Activity: A faithful copy of all the data is the goal; omit the pictures.

Data items:
□ □ □ □

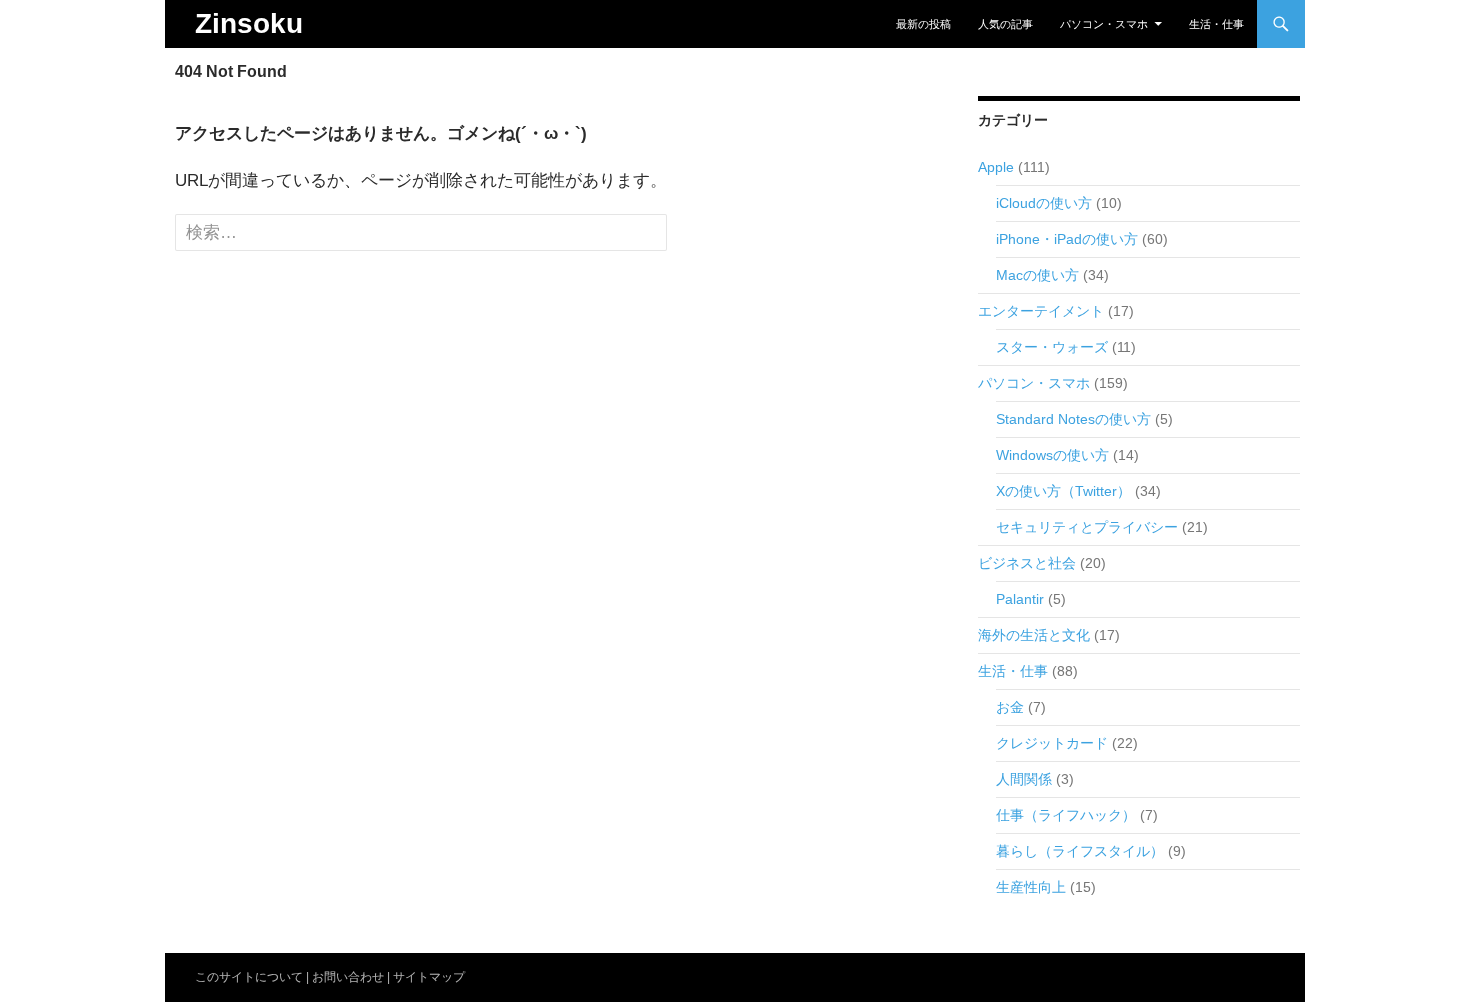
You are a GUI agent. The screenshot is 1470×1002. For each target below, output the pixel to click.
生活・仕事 (1216, 24)
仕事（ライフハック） (1066, 815)
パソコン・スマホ (1104, 24)
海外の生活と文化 (1034, 635)
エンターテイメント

□ □ □ □

Response area:
You are a GUI agent. The screenshot is 1470×1002. For each target below, output the pixel to click.
生活・仕事 (1216, 24)
仕事（ライフハック） (1066, 815)
パソコン・スマホ (1104, 24)
海外の生活と文化 (1034, 635)
エンターテイメント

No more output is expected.